Silverstone significa molto per la Scuderia Ferrari. E’ il teatro della prima vittoria in una gara di Formula 1 nel 1951 con José Froilán González e la 375. E’, da sempre, una classica del calendario: ma è la stessa pista di un tempo? Certamente no: all’epoca di González il tracciato misurava meno di 5 chilometri (anche se in gara bisognava percorrerlo 90 volte…) e la media sul giro della pole position, sempre di González, superava di poco i 160 orari.
Ma era già, nella sua natura, un tracciato “superveloce” e quando, nel 1990, la Ferrari 641 ottenne pole e vittoria, rispettivamente con Mansell e Prost, in qualifica si superavano i 250 orari. Era l’epoca in cui Nigel spiegava ai giovani collaudatori di Maranello che a Silverstone “non si frena mai…”.

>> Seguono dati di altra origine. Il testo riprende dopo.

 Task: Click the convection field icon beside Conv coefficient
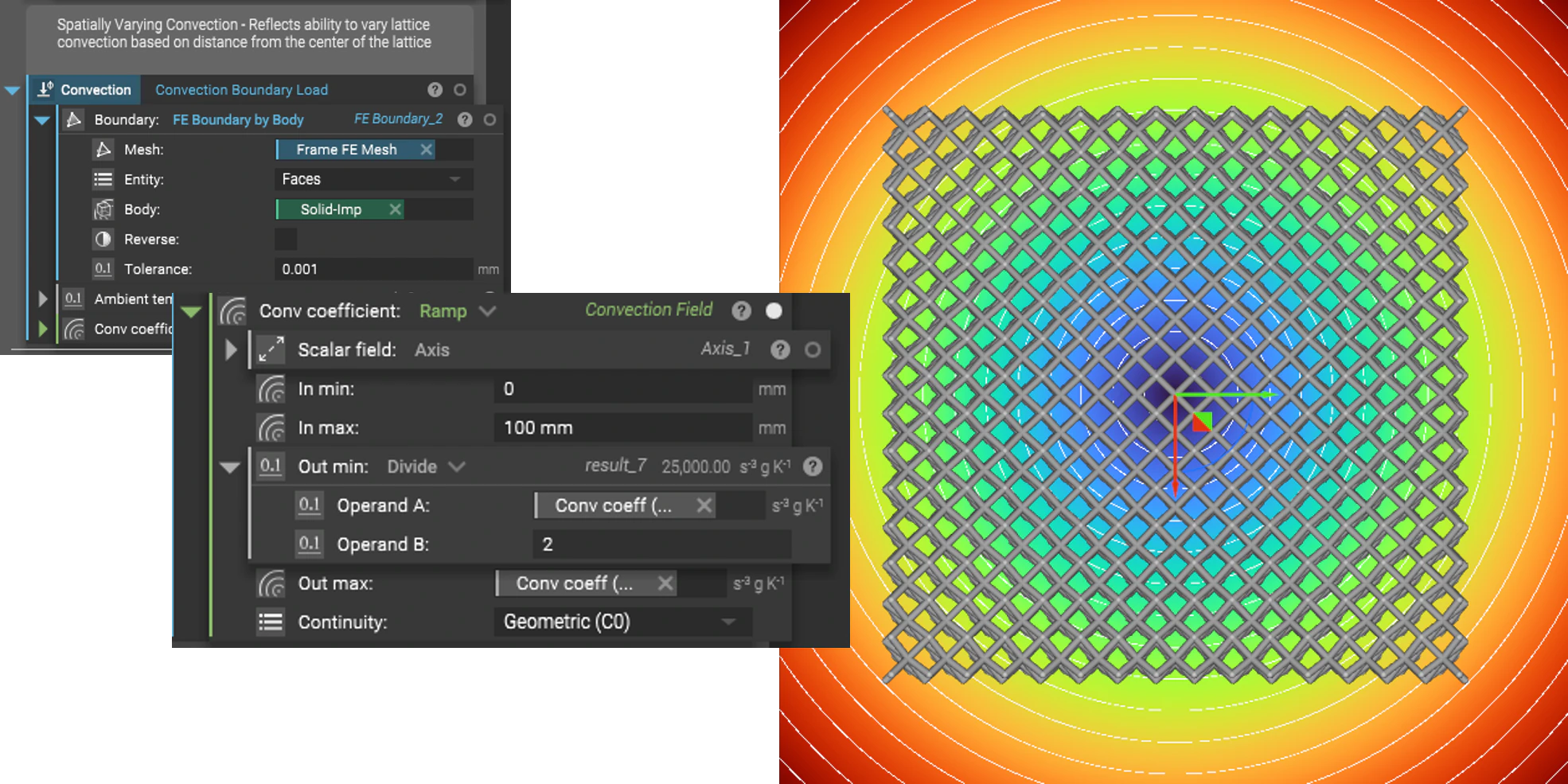tap(232, 311)
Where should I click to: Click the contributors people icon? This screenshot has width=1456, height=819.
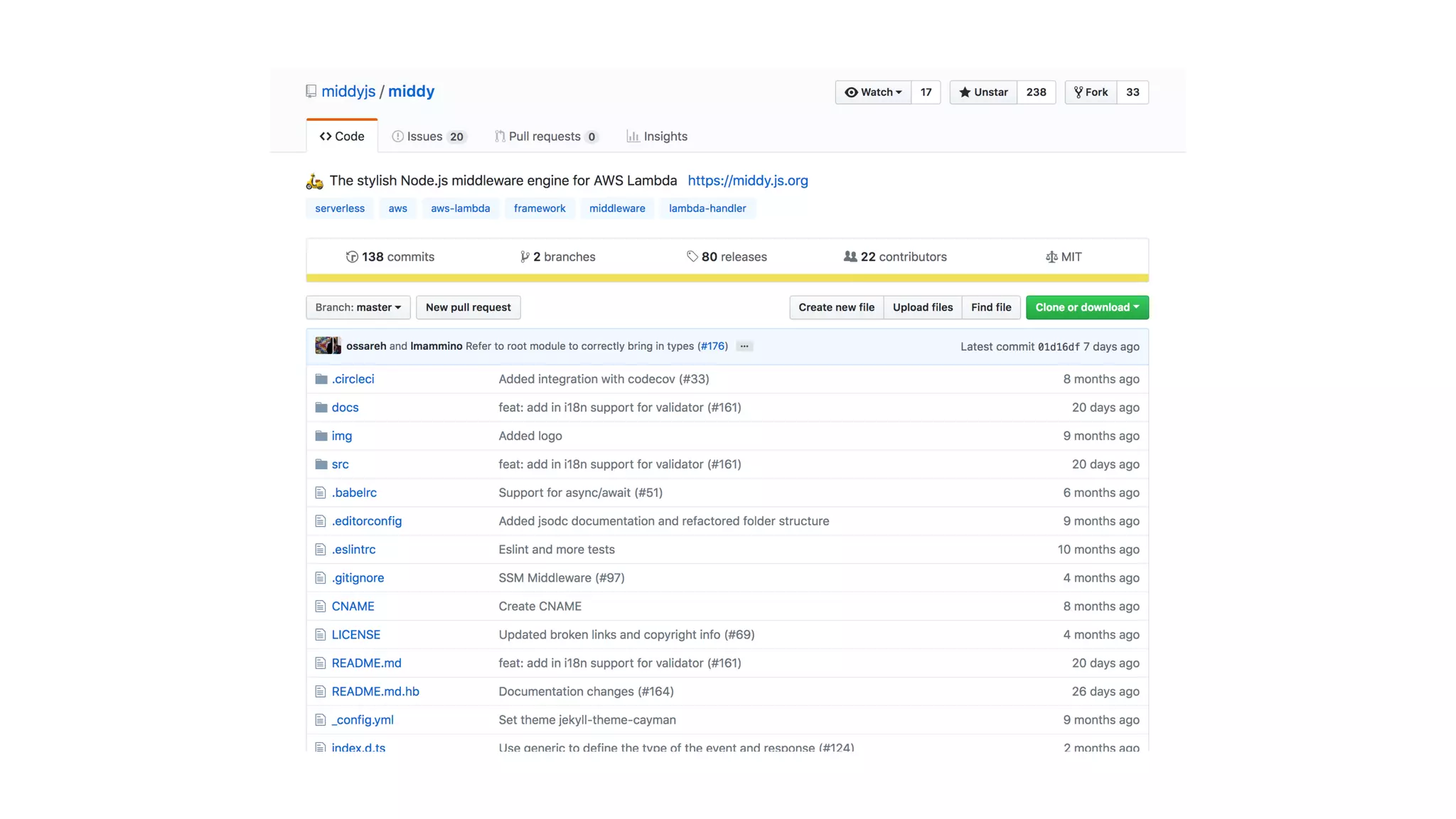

E un po’ di verità c’era, perché il vecchio disegno non affaticava più di tanto dischi e pastiglie. Poi vennero modifiche a ripetizione, l’ultima per l’edizione 2011, con la creazione dell’Arena Circuit, lunga 5,8 chilometri. Le caratteristiche sono cambiate, le strutture sono state modernizzate, si è inevitabilmente persa un po’ dell’atmosfera magica di quando il paddock era un prato e le squadre facevano barbecue all’aperto con tutti i piloti. Ma resta il fascino di una pista ancora molto “tecnica”, che premia soprattutto l’efficienza aerodinamica nell’inserimento in curva e nei cambi di direzione.